Collected data entries:
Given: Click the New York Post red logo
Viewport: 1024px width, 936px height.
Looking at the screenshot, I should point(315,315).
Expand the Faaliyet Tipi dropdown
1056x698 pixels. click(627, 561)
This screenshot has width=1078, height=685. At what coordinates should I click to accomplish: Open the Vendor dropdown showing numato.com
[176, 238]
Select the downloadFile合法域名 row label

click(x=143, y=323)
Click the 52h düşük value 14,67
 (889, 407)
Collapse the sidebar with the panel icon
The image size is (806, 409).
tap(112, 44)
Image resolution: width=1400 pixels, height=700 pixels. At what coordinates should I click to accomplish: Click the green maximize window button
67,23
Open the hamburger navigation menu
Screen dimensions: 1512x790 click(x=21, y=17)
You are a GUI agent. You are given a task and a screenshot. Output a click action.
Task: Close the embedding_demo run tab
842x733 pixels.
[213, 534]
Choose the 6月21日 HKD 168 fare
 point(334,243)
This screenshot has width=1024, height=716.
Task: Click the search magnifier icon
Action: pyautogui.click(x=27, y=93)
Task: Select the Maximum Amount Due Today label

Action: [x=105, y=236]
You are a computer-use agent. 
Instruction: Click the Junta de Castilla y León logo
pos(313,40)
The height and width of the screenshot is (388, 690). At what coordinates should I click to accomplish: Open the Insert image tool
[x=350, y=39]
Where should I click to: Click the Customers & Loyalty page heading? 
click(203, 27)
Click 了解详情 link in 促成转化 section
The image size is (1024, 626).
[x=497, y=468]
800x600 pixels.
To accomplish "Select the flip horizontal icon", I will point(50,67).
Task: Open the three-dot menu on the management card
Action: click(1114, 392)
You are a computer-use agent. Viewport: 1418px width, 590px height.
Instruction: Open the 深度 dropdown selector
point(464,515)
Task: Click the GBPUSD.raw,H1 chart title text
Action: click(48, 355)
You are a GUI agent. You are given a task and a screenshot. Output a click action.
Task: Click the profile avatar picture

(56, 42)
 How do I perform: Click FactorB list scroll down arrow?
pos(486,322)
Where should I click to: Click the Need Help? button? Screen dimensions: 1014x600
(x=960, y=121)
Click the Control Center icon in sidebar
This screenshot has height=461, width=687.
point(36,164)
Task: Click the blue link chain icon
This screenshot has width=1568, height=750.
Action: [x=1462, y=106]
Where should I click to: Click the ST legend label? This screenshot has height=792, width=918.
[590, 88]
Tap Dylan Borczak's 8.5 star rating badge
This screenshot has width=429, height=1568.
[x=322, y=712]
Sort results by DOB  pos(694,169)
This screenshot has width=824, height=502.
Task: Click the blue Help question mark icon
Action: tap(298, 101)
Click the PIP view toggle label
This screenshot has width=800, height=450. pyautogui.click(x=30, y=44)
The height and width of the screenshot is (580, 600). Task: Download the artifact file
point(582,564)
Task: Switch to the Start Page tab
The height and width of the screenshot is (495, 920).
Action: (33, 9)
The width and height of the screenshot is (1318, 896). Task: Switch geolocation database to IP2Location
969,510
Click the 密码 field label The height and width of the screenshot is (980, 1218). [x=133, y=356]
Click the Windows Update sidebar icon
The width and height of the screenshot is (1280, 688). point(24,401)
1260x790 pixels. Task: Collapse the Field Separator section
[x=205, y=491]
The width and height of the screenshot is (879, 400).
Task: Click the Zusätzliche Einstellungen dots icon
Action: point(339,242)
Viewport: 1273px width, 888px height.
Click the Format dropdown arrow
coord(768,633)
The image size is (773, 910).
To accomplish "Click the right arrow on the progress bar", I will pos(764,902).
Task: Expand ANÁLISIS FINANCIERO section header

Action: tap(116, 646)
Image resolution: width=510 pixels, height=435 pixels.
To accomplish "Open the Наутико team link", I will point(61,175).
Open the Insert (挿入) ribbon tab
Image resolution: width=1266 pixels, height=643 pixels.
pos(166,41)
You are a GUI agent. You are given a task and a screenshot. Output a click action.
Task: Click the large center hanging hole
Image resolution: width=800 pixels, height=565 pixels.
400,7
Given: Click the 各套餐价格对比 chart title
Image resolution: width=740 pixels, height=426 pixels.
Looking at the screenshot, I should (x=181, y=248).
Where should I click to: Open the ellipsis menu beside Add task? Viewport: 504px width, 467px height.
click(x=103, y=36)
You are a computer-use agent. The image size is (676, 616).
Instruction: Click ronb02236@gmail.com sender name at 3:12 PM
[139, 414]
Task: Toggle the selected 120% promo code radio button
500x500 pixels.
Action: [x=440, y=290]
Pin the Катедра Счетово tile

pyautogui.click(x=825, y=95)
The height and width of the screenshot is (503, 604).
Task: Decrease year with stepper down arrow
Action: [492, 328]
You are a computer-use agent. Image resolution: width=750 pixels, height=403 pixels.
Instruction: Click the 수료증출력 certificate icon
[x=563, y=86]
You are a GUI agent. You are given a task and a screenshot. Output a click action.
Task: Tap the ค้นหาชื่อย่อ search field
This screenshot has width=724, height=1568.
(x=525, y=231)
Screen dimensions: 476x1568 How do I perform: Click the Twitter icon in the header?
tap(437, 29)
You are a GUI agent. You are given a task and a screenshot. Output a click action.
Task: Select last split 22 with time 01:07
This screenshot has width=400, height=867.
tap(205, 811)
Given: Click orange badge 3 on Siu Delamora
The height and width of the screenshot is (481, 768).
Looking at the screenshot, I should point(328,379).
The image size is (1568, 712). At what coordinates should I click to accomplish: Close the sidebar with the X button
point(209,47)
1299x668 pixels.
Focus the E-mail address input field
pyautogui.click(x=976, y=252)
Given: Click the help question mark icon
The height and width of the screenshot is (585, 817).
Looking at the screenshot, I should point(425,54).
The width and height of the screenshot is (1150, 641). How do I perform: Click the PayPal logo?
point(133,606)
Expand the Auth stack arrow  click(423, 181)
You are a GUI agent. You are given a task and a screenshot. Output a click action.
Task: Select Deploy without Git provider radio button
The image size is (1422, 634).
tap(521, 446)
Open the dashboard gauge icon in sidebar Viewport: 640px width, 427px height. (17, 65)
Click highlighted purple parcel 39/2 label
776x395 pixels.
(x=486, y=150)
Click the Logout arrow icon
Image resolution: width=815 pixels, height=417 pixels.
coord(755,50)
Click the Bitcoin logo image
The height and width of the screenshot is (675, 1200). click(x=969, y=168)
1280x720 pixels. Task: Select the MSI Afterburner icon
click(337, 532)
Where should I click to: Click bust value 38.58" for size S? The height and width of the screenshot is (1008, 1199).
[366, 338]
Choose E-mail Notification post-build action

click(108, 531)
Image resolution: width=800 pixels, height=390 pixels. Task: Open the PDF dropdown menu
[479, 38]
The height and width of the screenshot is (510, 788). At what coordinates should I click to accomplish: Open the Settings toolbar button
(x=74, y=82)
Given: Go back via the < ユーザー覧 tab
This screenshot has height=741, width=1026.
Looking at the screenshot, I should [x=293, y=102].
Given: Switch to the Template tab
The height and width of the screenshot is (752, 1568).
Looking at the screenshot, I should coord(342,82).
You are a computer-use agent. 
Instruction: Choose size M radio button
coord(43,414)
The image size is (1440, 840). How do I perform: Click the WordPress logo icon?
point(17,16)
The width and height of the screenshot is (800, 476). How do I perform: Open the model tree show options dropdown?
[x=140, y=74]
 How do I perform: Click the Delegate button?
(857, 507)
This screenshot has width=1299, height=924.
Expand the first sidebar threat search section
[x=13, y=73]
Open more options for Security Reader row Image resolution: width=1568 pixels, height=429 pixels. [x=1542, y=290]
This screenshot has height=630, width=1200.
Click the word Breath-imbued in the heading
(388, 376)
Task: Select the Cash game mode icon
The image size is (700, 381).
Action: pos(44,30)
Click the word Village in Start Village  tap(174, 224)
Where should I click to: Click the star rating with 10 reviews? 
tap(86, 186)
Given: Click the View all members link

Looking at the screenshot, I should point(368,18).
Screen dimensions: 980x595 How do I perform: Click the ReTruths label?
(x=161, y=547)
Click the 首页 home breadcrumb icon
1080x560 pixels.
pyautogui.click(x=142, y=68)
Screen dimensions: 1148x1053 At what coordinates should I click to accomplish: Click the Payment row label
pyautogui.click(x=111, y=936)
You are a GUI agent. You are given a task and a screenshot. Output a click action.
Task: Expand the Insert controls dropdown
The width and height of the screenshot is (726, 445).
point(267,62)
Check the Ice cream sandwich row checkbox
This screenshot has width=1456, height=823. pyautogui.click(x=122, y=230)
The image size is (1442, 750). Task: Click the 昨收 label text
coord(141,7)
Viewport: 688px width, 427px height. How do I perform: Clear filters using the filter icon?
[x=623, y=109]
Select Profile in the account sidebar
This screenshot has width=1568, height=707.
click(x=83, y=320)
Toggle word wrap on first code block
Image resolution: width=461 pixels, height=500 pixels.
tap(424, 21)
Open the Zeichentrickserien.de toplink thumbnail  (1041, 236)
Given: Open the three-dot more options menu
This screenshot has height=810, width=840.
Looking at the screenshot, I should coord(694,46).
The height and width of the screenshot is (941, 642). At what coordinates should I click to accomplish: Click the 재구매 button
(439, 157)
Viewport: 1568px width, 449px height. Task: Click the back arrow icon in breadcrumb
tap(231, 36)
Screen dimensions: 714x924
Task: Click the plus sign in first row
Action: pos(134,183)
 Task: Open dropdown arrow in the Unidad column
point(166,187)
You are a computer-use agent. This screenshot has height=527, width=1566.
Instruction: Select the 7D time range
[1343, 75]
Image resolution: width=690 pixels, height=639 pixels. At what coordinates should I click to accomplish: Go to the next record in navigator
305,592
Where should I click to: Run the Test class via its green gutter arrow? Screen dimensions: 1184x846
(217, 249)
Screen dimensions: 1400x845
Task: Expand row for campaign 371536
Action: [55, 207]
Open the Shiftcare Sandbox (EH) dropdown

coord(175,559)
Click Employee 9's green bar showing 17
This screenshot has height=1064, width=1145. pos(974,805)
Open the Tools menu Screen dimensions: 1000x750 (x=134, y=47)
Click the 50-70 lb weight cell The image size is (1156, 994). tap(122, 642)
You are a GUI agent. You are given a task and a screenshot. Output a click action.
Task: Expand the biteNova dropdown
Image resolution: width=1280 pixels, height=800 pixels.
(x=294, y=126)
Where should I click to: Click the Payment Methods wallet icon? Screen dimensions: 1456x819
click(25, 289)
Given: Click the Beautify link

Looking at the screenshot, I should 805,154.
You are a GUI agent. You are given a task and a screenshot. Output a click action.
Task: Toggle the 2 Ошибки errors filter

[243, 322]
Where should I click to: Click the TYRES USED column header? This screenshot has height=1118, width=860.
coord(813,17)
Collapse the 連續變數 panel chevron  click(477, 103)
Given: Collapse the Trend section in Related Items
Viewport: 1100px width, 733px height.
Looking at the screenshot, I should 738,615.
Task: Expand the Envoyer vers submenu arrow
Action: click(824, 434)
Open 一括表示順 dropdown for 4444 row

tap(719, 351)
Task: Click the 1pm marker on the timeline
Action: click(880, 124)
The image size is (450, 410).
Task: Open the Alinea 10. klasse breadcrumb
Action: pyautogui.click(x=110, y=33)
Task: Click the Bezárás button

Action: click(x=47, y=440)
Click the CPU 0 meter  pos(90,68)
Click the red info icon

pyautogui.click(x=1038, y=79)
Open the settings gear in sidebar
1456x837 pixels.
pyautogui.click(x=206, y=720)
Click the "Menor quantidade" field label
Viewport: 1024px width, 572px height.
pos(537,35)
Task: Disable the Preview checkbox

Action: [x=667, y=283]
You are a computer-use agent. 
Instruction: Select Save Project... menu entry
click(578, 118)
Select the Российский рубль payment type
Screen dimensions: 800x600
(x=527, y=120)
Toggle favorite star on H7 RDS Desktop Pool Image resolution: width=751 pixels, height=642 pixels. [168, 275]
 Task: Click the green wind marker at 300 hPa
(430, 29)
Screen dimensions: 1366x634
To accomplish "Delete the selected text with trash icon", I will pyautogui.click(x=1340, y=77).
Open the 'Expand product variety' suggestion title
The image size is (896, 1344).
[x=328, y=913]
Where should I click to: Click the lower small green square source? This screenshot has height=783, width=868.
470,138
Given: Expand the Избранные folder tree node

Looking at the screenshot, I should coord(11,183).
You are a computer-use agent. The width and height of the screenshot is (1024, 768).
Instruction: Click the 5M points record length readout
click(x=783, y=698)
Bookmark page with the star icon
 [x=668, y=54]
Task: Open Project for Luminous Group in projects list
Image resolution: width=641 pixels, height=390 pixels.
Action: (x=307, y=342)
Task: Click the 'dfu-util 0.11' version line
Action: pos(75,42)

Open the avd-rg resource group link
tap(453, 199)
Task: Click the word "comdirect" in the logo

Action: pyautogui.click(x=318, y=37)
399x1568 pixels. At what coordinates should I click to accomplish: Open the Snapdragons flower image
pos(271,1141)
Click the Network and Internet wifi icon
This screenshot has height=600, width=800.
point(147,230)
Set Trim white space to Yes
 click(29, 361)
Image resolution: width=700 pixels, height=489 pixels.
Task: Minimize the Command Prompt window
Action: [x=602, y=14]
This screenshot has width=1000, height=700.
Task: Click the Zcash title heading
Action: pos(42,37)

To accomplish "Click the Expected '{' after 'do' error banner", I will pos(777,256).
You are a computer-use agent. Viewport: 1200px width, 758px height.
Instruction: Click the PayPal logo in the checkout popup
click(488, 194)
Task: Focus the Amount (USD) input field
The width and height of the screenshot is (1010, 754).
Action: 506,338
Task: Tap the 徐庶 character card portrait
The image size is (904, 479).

• [ACTIVITY] Retype the portion of the data above that starts on the line with "The height and width of the screenshot is (752, 1568)." and finishes on the line with "This screenshot has height=630, width=1200.", including both of those lines.

• [COMPLETED EXERCISE]
The height and width of the screenshot is (752, 1568).
Looking at the screenshot, I should coord(342,82).
You are a computer-use agent. 
Instruction: Choose size M radio button
coord(43,414)
The image size is (1440, 840). How do I perform: Click the WordPress logo icon?
point(17,16)
The width and height of the screenshot is (800, 476). How do I perform: Open the model tree show options dropdown?
[x=140, y=74]
 How do I perform: Click the Delegate button?
(857, 507)
This screenshot has width=1299, height=924.
Expand the first sidebar threat search section
[x=13, y=73]
Open more options for Security Reader row Image resolution: width=1568 pixels, height=429 pixels. [x=1542, y=290]
This screenshot has height=630, width=1200.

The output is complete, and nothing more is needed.